▸ **Work order**: Write the records below out again. Match them exactly.

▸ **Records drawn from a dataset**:
------------------------------------------------------------------------

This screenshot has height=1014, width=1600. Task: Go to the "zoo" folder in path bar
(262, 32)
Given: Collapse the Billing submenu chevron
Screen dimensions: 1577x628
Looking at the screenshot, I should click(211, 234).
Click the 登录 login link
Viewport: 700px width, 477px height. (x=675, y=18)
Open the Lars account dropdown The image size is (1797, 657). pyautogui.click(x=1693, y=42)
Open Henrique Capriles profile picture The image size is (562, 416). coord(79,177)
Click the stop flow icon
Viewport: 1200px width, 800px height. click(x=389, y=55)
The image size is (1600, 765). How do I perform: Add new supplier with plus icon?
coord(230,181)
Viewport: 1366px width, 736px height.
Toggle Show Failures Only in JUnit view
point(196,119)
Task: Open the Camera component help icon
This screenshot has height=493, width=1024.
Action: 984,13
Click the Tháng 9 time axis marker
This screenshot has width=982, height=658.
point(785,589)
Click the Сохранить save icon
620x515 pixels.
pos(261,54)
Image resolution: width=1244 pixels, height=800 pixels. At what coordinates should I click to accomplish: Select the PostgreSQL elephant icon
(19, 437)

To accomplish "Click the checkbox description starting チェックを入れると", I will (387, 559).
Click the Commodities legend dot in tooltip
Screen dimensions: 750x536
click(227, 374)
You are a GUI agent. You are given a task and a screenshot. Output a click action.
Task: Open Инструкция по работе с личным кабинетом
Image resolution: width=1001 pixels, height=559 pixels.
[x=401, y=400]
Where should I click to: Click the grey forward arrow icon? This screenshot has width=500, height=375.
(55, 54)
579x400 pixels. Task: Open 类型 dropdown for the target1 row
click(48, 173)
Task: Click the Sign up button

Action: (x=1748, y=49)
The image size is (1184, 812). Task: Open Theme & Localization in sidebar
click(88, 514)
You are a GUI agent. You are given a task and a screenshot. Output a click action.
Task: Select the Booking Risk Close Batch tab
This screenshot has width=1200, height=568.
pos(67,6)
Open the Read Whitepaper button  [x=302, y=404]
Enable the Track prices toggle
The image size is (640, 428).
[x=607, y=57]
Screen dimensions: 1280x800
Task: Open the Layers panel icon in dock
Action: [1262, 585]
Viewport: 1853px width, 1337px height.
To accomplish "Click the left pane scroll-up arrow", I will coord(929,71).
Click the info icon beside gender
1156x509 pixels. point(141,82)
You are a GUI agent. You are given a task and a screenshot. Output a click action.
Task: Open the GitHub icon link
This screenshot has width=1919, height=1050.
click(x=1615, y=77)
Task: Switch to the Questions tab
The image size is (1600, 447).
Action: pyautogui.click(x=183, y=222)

------------------------------------------------------------------------

▸ **Reply to the exercise**:
This screenshot has height=1014, width=1600. Task: Go to the "zoo" folder in path bar
(262, 32)
Given: Collapse the Billing submenu chevron
Screen dimensions: 1577x628
Looking at the screenshot, I should click(211, 234).
Click the 登录 login link
Viewport: 700px width, 477px height. (x=675, y=18)
Open the Lars account dropdown The image size is (1797, 657). pyautogui.click(x=1693, y=42)
Open Henrique Capriles profile picture The image size is (562, 416). coord(79,177)
Click the stop flow icon
Viewport: 1200px width, 800px height. click(x=389, y=55)
The image size is (1600, 765). How do I perform: Add new supplier with plus icon?
coord(230,181)
Viewport: 1366px width, 736px height.
Toggle Show Failures Only in JUnit view
point(196,119)
Task: Open the Camera component help icon
This screenshot has height=493, width=1024.
Action: 984,13
Click the Tháng 9 time axis marker
This screenshot has width=982, height=658.
point(785,589)
Click the Сохранить save icon
620x515 pixels.
pos(261,54)
Image resolution: width=1244 pixels, height=800 pixels. At what coordinates should I click to accomplish: Select the PostgreSQL elephant icon
(19, 437)

To accomplish "Click the checkbox description starting チェックを入れると", I will (387, 559).
Click the Commodities legend dot in tooltip
Screen dimensions: 750x536
click(227, 374)
You are a GUI agent. You are given a task and a screenshot. Output a click action.
Task: Open Инструкция по работе с личным кабинетом
Image resolution: width=1001 pixels, height=559 pixels.
[x=401, y=400]
Where should I click to: Click the grey forward arrow icon? This screenshot has width=500, height=375.
(55, 54)
579x400 pixels. Task: Open 类型 dropdown for the target1 row
click(48, 173)
Task: Click the Sign up button

Action: (x=1748, y=49)
The image size is (1184, 812). Task: Open Theme & Localization in sidebar
click(88, 514)
You are a GUI agent. You are given a task and a screenshot. Output a click action.
Task: Select the Booking Risk Close Batch tab
This screenshot has width=1200, height=568.
pos(67,6)
Open the Read Whitepaper button  [x=302, y=404]
Enable the Track prices toggle
The image size is (640, 428).
[x=607, y=57]
Screen dimensions: 1280x800
Task: Open the Layers panel icon in dock
Action: [1262, 585]
Viewport: 1853px width, 1337px height.
To accomplish "Click the left pane scroll-up arrow", I will coord(929,71).
Click the info icon beside gender
1156x509 pixels. point(141,82)
You are a GUI agent. You are given a task and a screenshot. Output a click action.
Task: Open the GitHub icon link
This screenshot has width=1919, height=1050.
click(x=1615, y=77)
Task: Switch to the Questions tab
The image size is (1600, 447).
Action: pyautogui.click(x=183, y=222)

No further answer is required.